* [Task instructions] Your reply should consist only of the lines from the one holding "At what coordinates" to the last line of the data below, written out exactly and without pictures.

* [Source data]
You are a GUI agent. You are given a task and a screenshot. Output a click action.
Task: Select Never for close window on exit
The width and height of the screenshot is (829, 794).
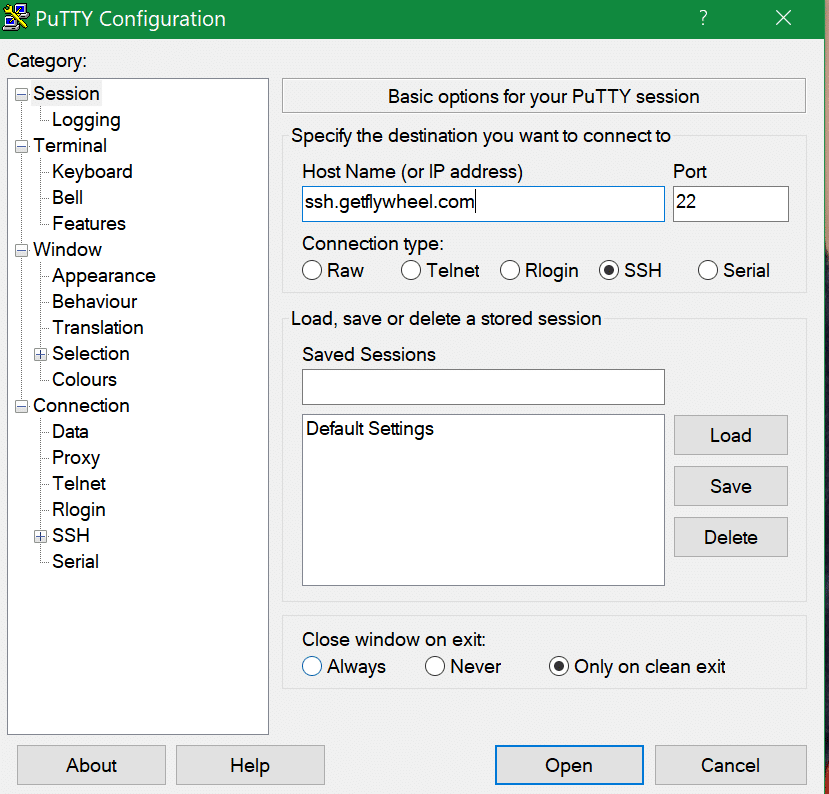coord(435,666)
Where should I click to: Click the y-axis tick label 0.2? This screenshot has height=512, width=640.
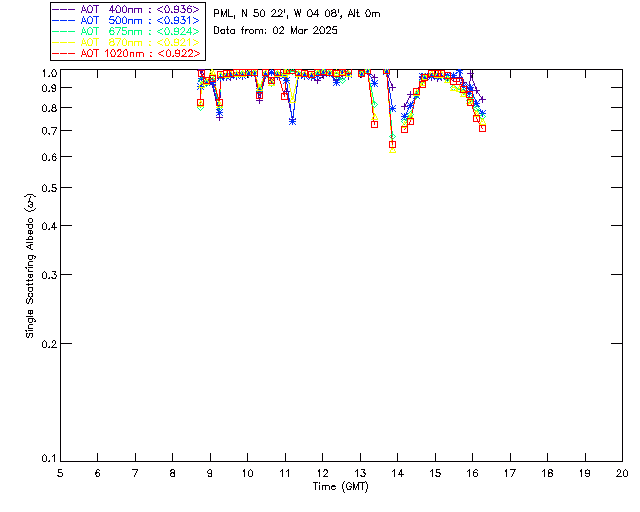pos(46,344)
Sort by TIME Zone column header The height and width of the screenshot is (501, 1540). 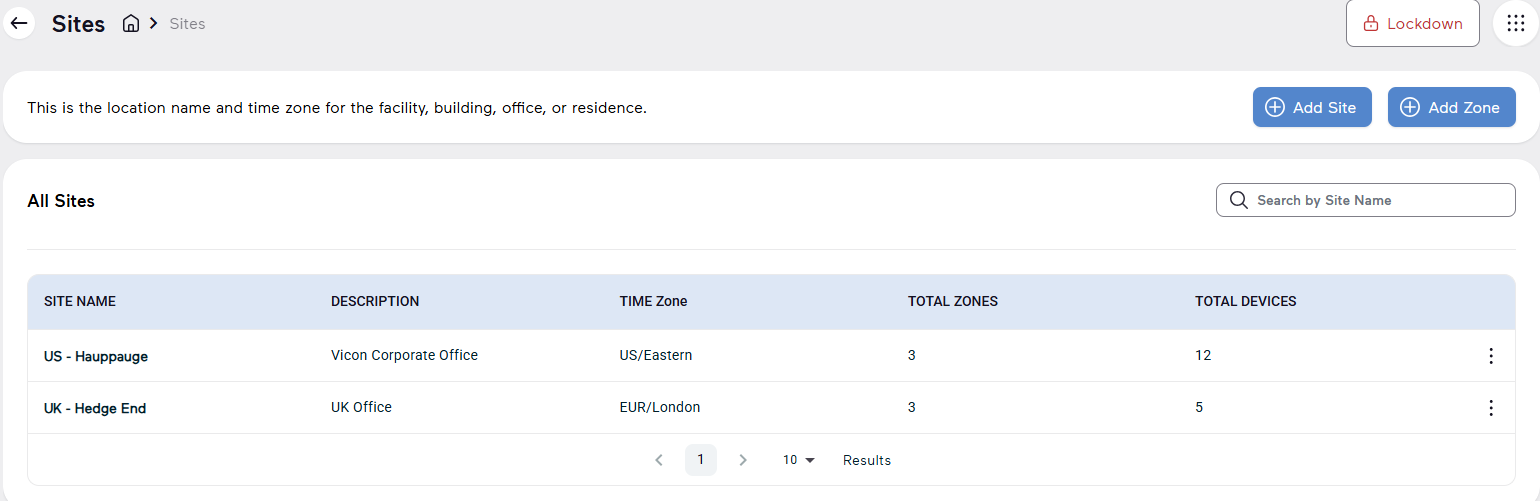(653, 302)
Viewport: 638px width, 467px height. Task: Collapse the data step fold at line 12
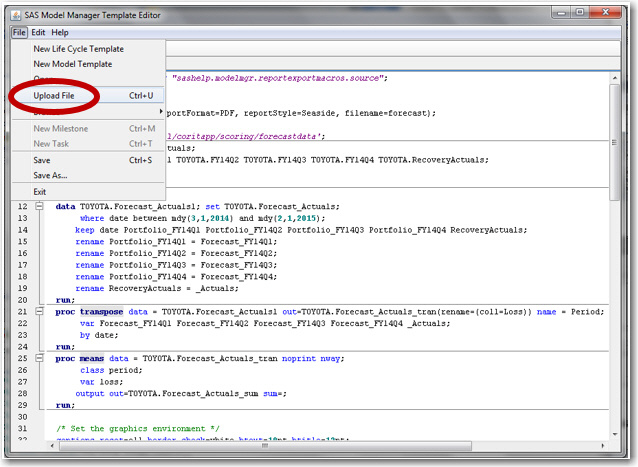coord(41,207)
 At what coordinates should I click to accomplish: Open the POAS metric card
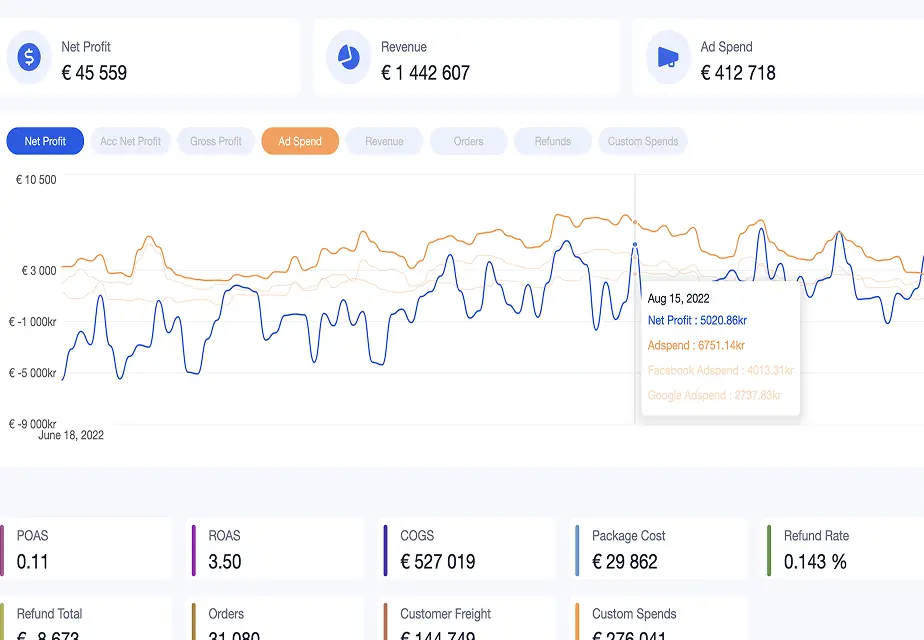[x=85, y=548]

* [Answer to this exercise]
 At what coordinates should I click to accomplish: Open the POAS metric card
[x=85, y=548]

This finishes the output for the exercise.